= Work instructions =
Reproduce the listing that follows word for word, without its pictures.

= Working data =

○ ○ ○ ○ ○

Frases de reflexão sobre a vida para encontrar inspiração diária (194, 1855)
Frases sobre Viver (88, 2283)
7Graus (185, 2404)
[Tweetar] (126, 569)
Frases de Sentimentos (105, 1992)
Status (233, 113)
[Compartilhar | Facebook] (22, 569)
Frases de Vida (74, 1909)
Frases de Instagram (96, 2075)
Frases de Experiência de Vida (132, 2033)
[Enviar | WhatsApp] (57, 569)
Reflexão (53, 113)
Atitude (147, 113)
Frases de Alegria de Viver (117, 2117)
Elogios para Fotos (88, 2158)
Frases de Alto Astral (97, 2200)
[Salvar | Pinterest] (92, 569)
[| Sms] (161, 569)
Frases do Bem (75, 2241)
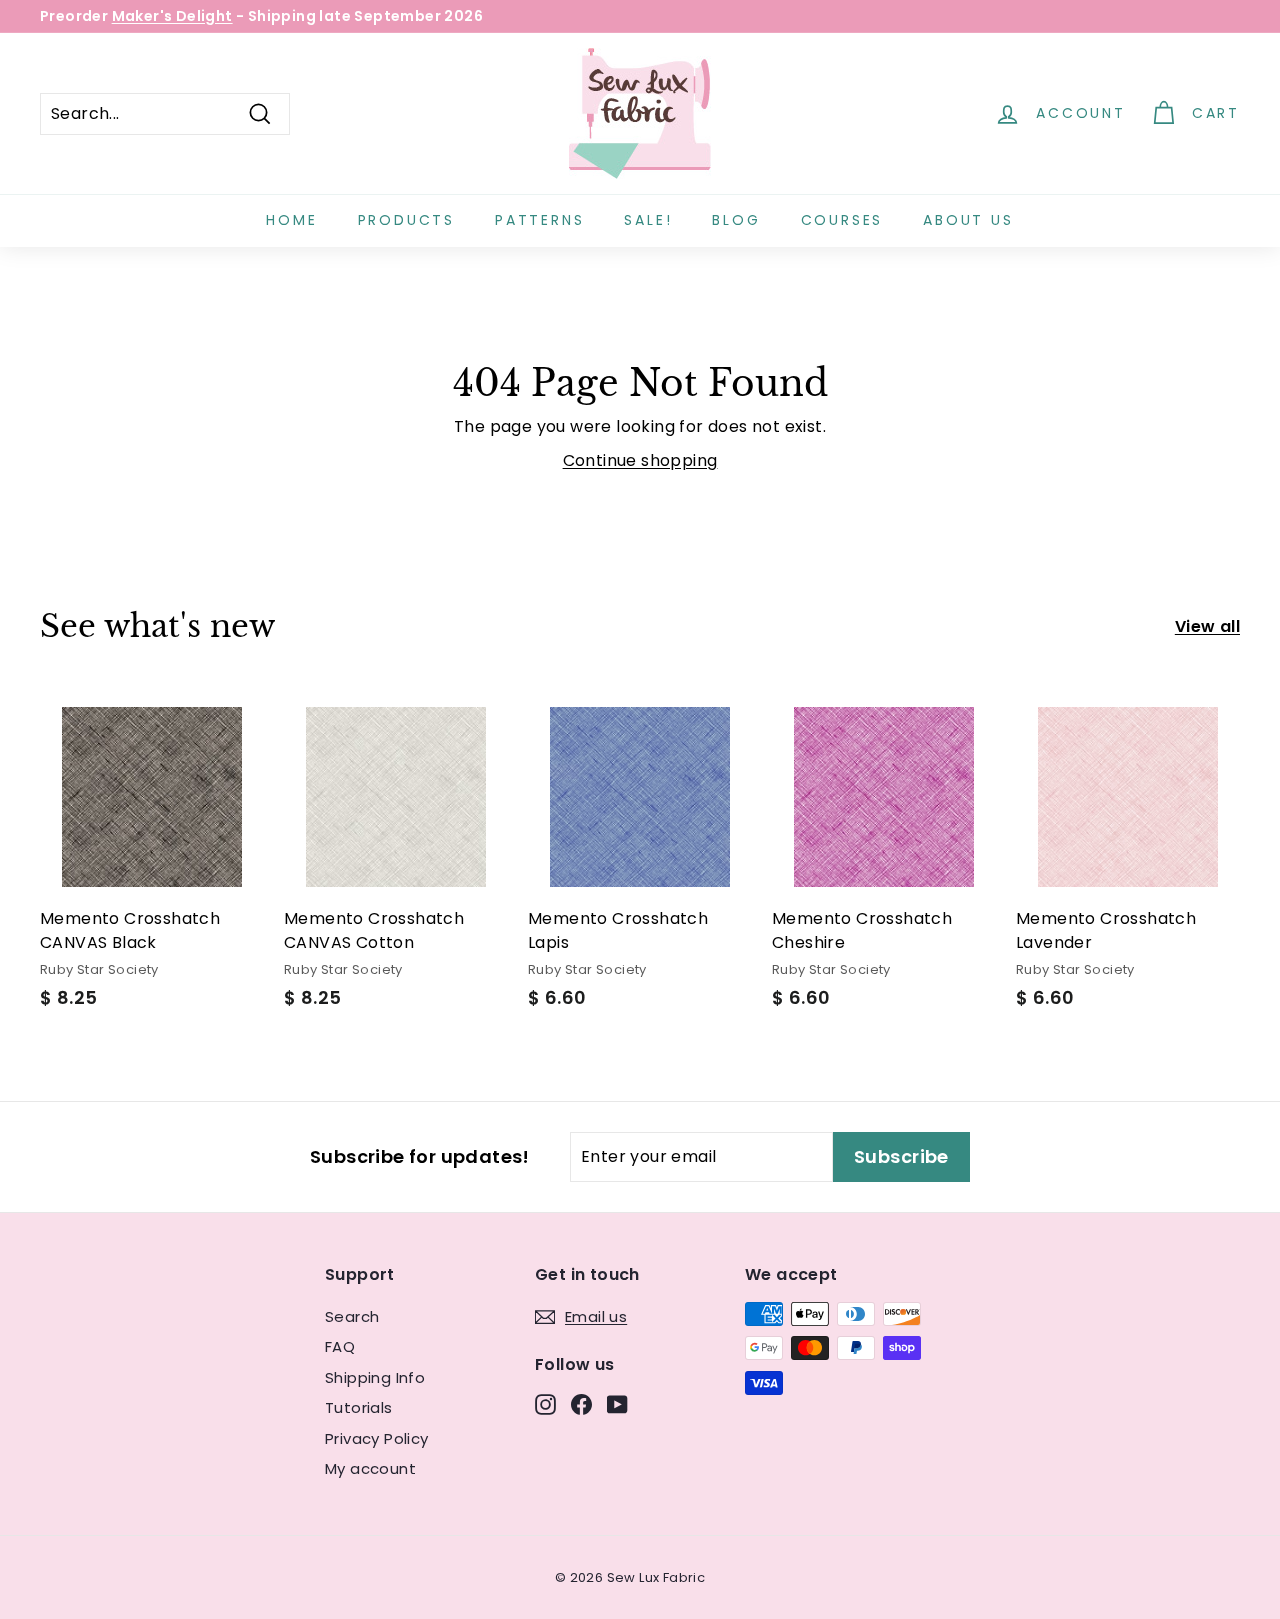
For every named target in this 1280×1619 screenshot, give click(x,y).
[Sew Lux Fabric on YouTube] (617, 1403)
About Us (968, 220)
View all (1207, 626)
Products (406, 220)
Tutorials (359, 1407)
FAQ (340, 1346)
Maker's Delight (172, 16)
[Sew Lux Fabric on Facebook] (581, 1403)
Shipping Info (375, 1377)
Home (291, 220)
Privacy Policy (377, 1438)
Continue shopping (640, 460)
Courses (842, 220)
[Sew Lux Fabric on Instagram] (545, 1403)
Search (352, 1316)
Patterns (539, 220)
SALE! (648, 220)
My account (370, 1468)
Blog (736, 220)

○ ○ ○ ○ ○

= Answer below =
Frases de reflexão sobre a vida para encontrar inspiração diária (194, 1855)
Frases sobre Viver (88, 2283)
7Graus (185, 2404)
[Tweetar] (126, 569)
Frases de Sentimentos (105, 1992)
Status (233, 113)
[Compartilhar | Facebook] (22, 569)
Frases de Vida (74, 1909)
Frases de Instagram (96, 2075)
Frases de Experiência de Vida (132, 2033)
[Enviar | WhatsApp] (57, 569)
Reflexão (53, 113)
Atitude (147, 113)
Frases de Alegria de Viver (117, 2117)
Elogios para Fotos (88, 2158)
Frases de Alto Astral (97, 2200)
[Salvar | Pinterest] (92, 569)
[| Sms] (161, 569)
Frases do Bem (75, 2241)
For every named target in this 1280×1619 screenshot, give click(x,y).
[Sew Lux Fabric on YouTube] (617, 1403)
About Us (968, 220)
View all (1207, 626)
Products (406, 220)
Tutorials (359, 1407)
FAQ (340, 1346)
Maker's Delight (172, 16)
[Sew Lux Fabric on Facebook] (581, 1403)
Shipping Info (375, 1377)
Home (291, 220)
Privacy Policy (377, 1438)
Continue shopping (640, 460)
Courses (842, 220)
[Sew Lux Fabric on Instagram] (545, 1403)
Search (352, 1316)
Patterns (539, 220)
SALE! (648, 220)
My account (370, 1468)
Blog (736, 220)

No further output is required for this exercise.